Although some people might not have heard about them, security professionals understand that data breaches that have taken place in different companies. More than 62% of industry experts warn that cybersecurity breaches in the cloud originate from misconfiguration which they identify as the biggest danger to cloud storage and security of data. Ecuadorian data analytics company Novestat, for example, had data of more than 20 million people compromised due to failure to secure its Elasticsearch server. Another example of such exposure is the LionAir exposure which resulted from AWS S3 buckets that contained personally identifiable information (PII) that was left exposed. The information that was held there included passport numbers among others and such a mistake left it completely exposed.
At the top
Cloud Security Alliance Top Threats in their 2019 report lists infrastructure, data breaches, and misconfiguration as the leading three risks in cloud usage. This is because not every user of the cloud is an expert although most of those who have the responsibility to manage cloud on behalf of the consumers are professionals. Therefore, most organizations that use the cloud are yet to understand the threats that these issues present, and lack knowledge on the importance of the role of shared responsibility. With proper collaboration between cloud service providers and the user can deliver proper security. This collaboration makes a massive difference in cloud usage. According to Bergsma, insecure default configurations are the root cause of access control problems such as privileged access that can result in breaches and loss of data. Similarly, the lack of adequately defined parameters in networks leads to inadequate trust mechanisms and vetting of resources.

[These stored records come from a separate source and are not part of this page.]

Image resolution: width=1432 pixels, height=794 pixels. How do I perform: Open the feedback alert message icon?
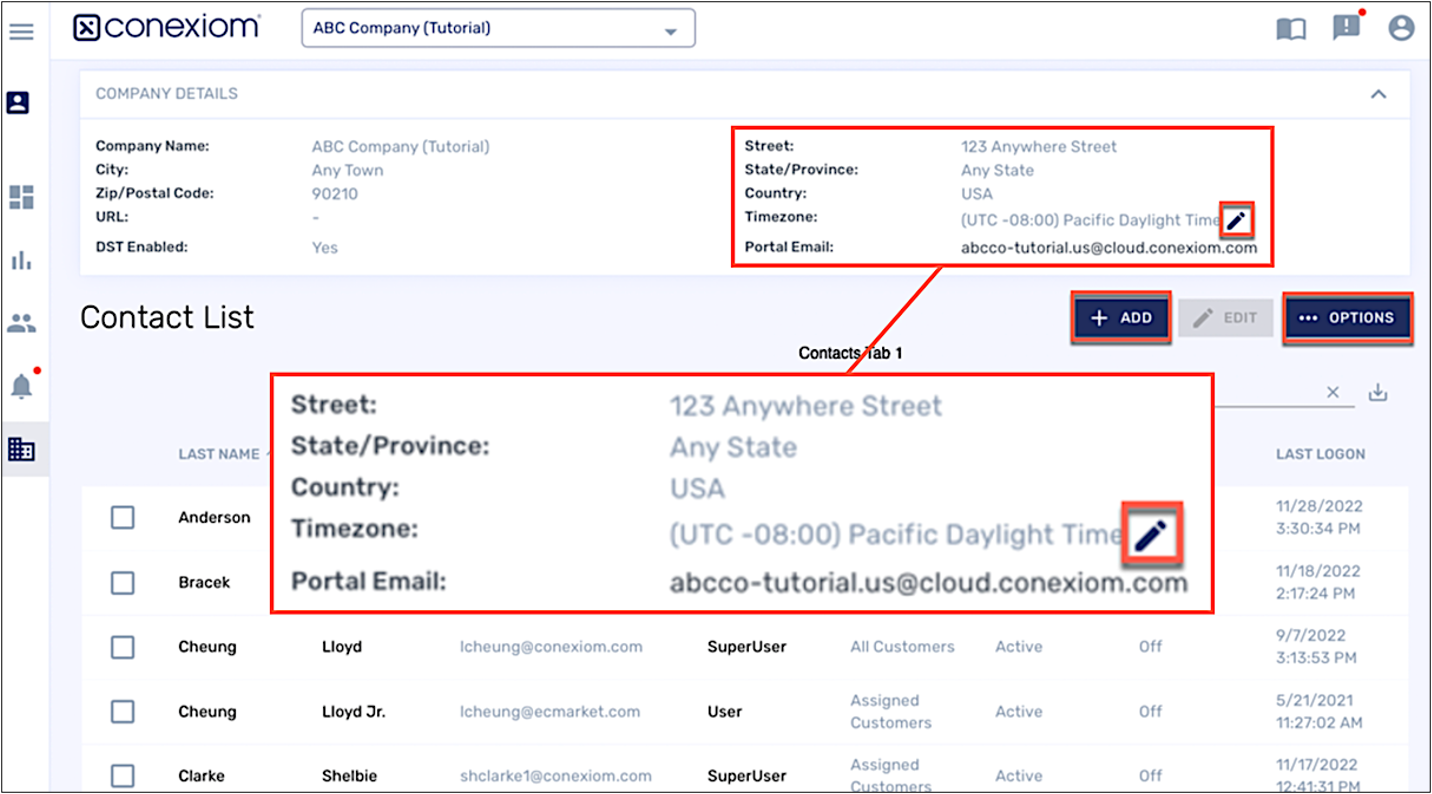point(1346,28)
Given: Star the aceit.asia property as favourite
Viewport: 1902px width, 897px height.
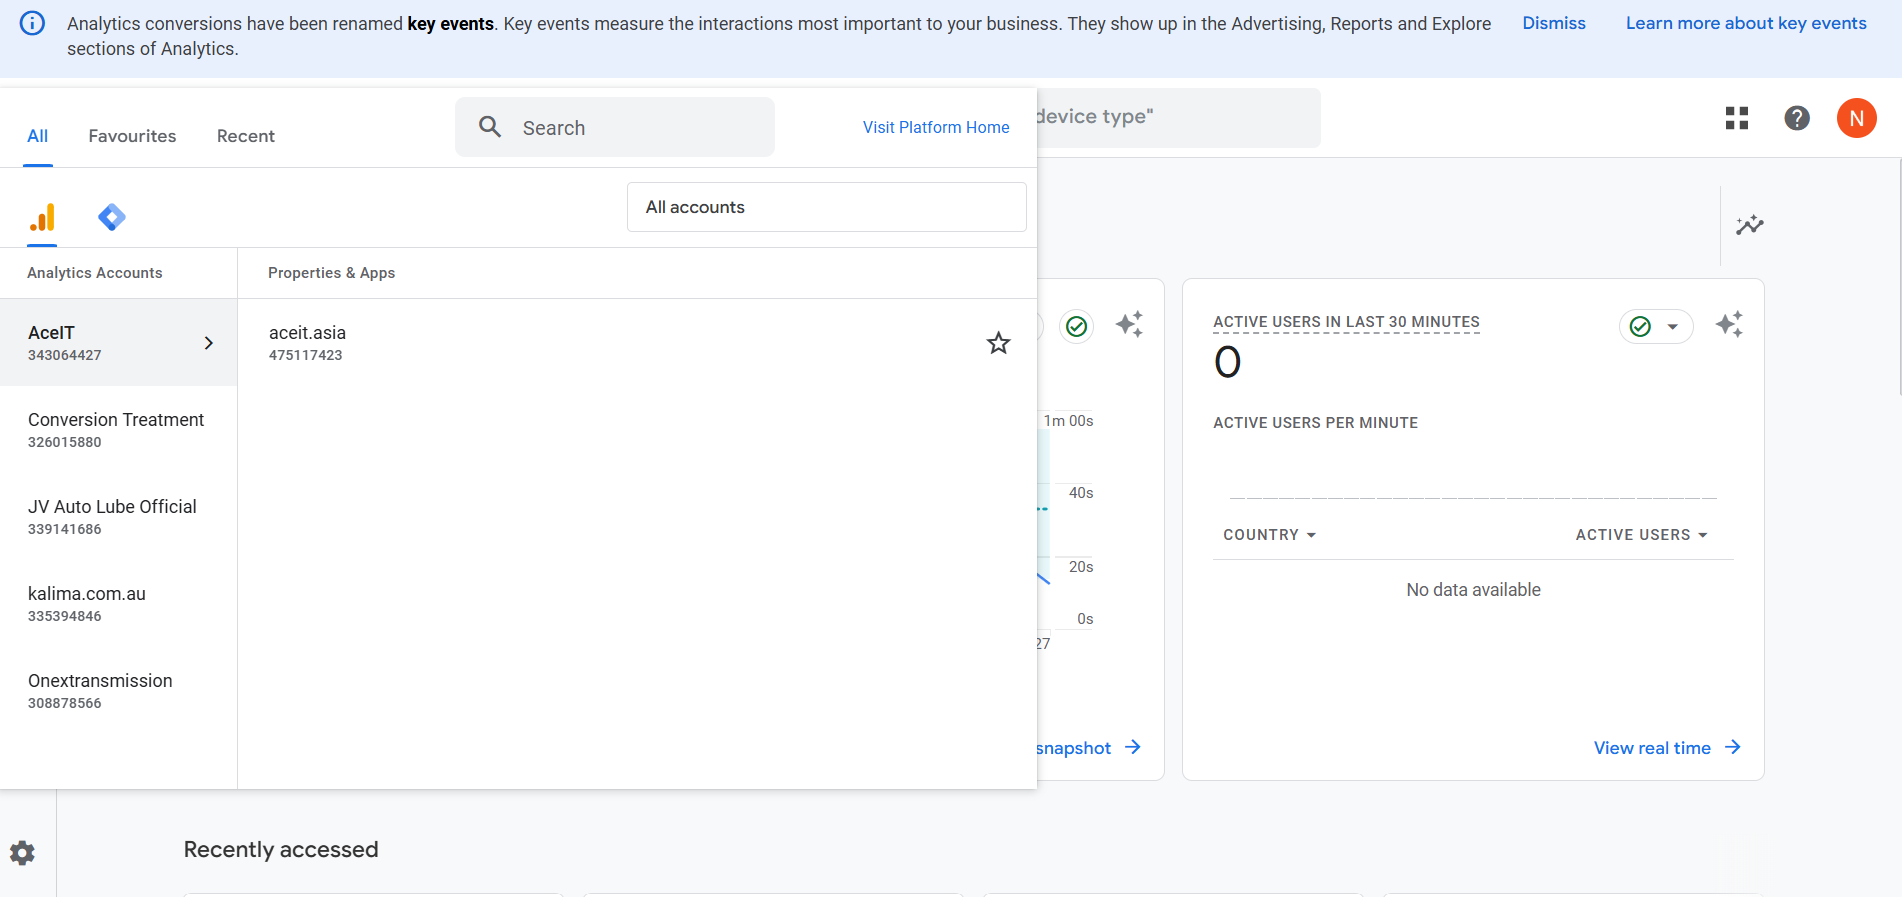Looking at the screenshot, I should (998, 343).
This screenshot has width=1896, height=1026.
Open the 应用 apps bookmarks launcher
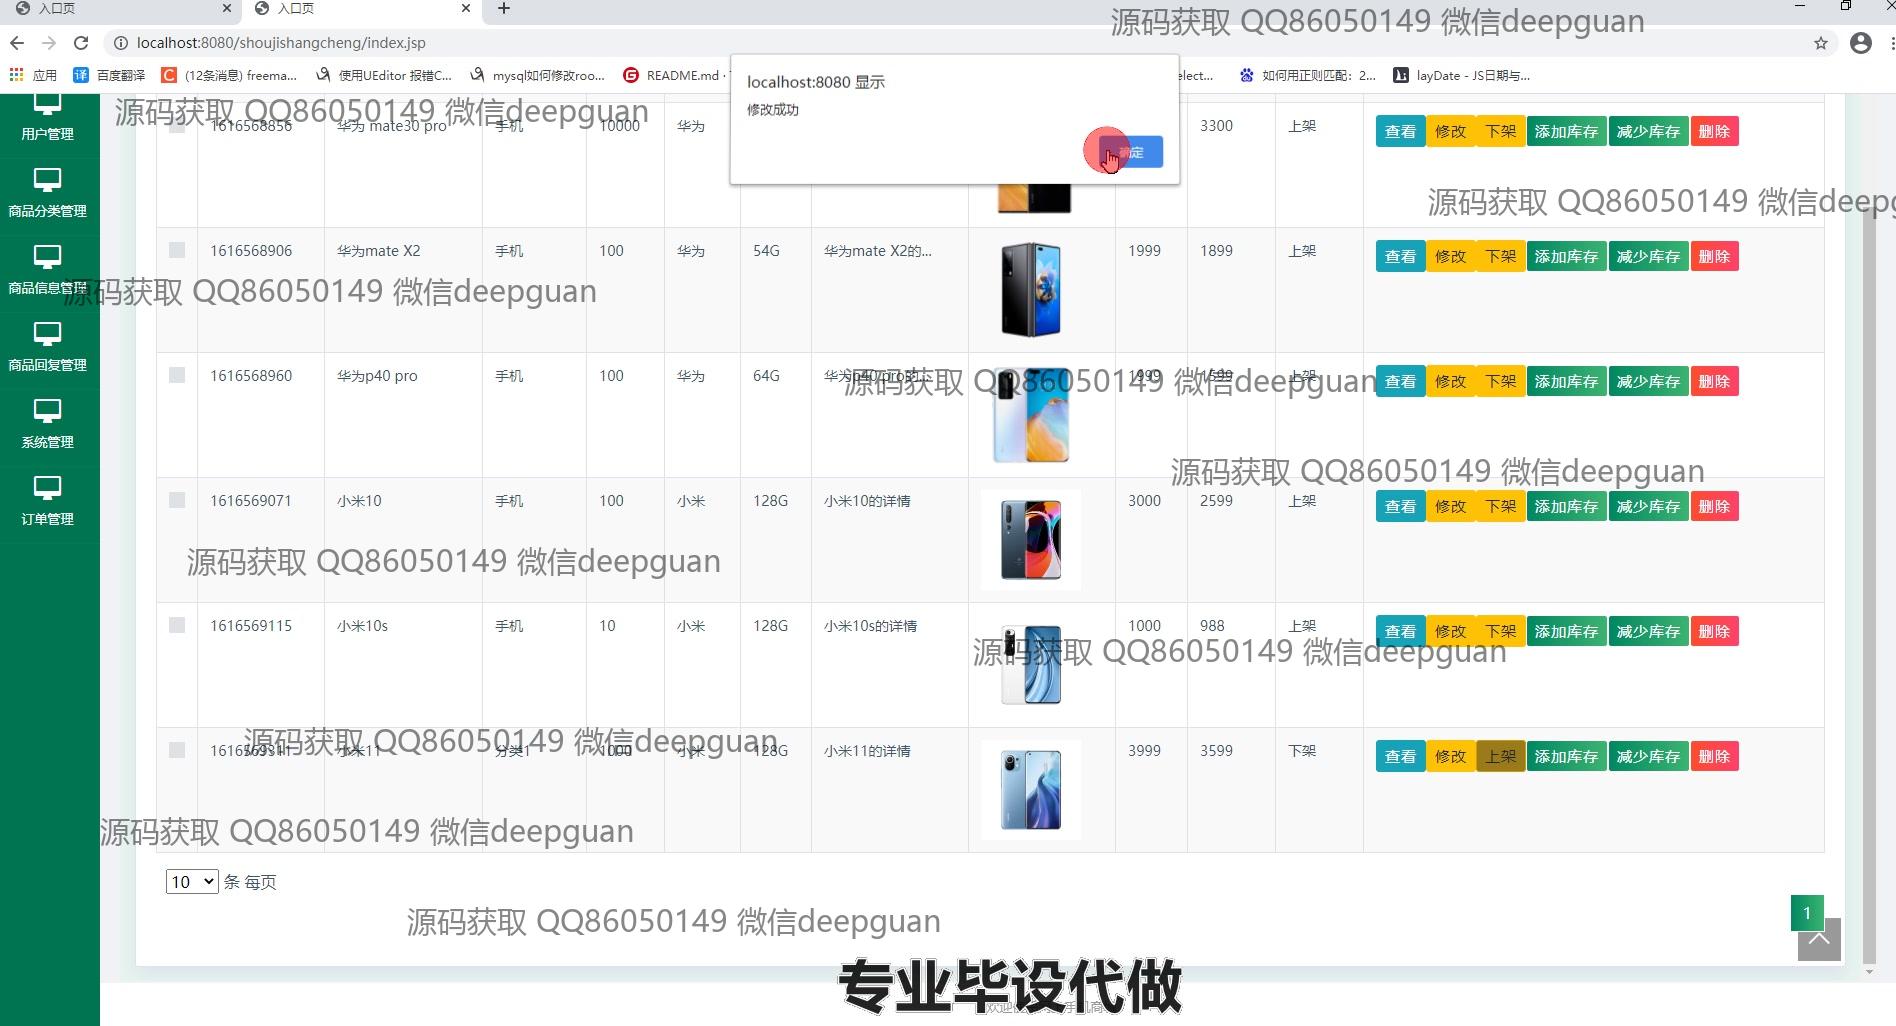coord(33,75)
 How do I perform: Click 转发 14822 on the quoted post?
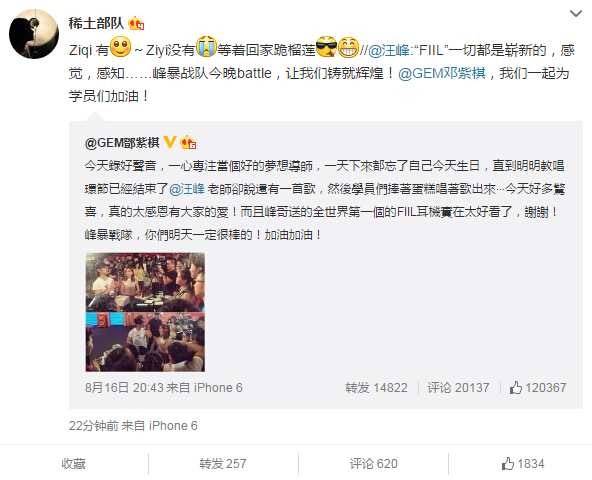tap(376, 388)
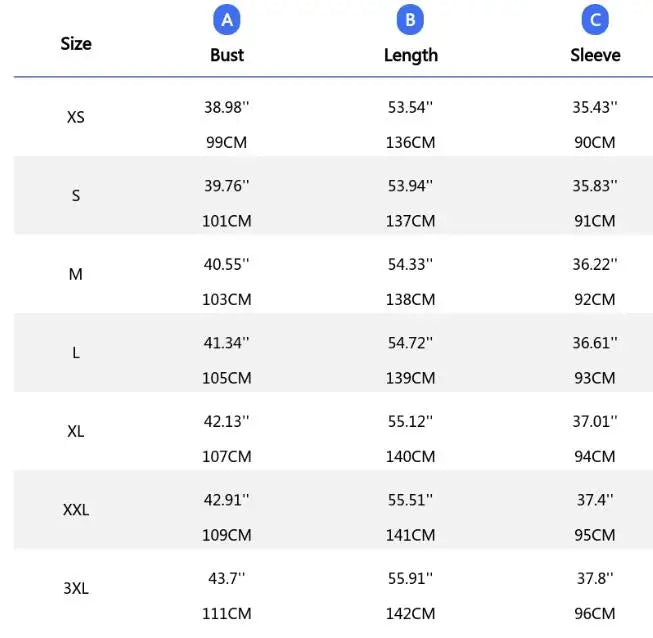Image resolution: width=653 pixels, height=638 pixels.
Task: Click the Size column header
Action: pyautogui.click(x=76, y=43)
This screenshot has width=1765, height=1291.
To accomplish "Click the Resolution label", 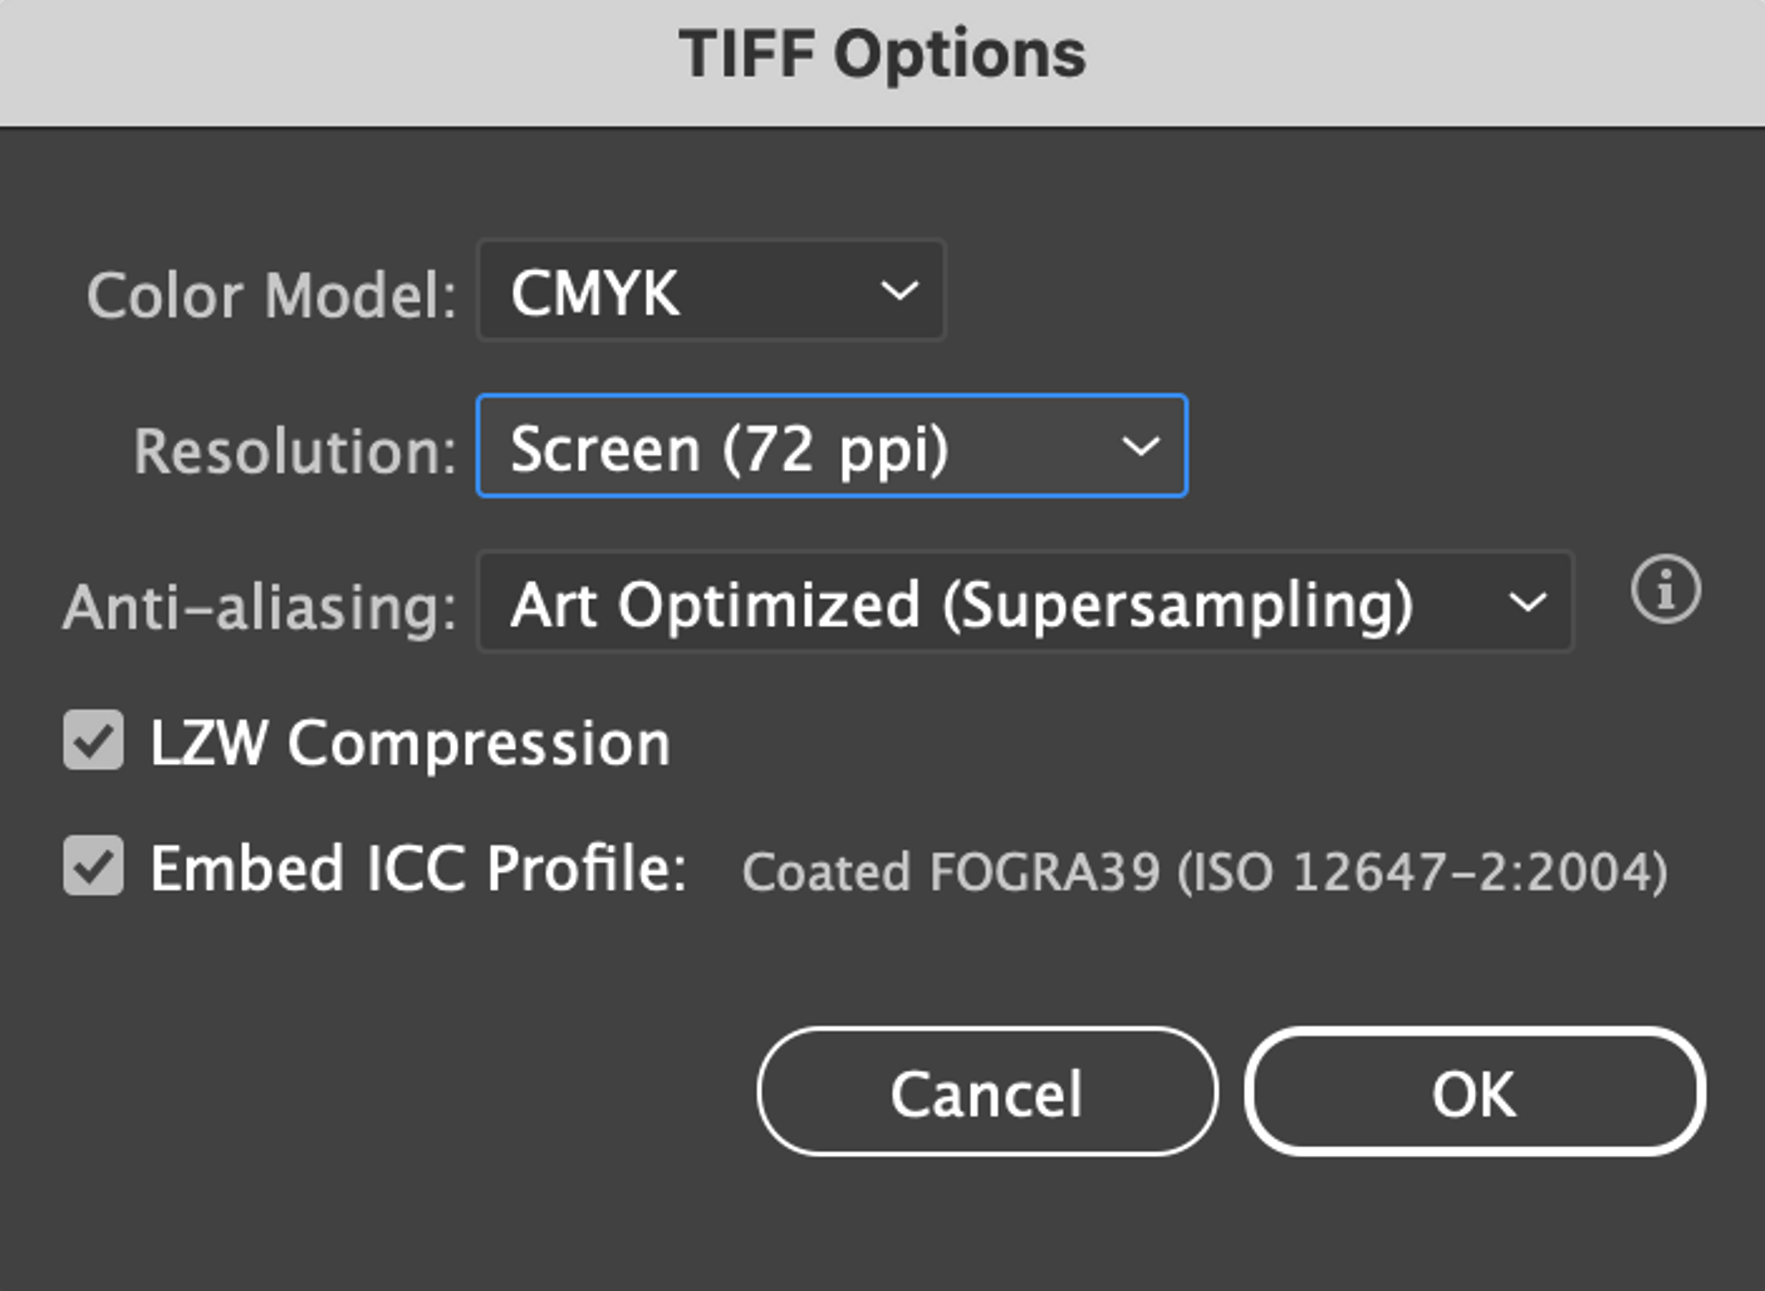I will click(x=295, y=451).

Many modern organizations ignore their duties regarding cloud data security. The latest research indicated that only 32% of organizations believed that it is their responsibility to protect data in the cloud. Most of them do not believe in shared responsibility which is further complicated by a confusing supply chain. The bad thing, however, is that many enterprises are now in the process of adopting cloud solutions. Nominet, in their recent survey noted that 88% of respondents agreed that they are currently in the process of adopting cloud solutions. Although it is the intention of most of these organizations to migrate to the cloud, security mindsets and their respective strategies are still on-premise. This mentality is what has caused organizations and individuals to continue ignoring configurations that could have otherwise helped protect data.
Although many cloud service providers do a decent job in advising their respective customers on the best practices for securing the cloud, most of them do not supply all the details regularly to support their customers. As the terrain continues becoming more complex, organizations must do what it takes to redefine the security of data in the cloud and enforce adequate security controls close enough to the data. They must also equally reimagine configurations in a manner that is data-centered, smart and fast to ensure that productivity and innovation are not affected.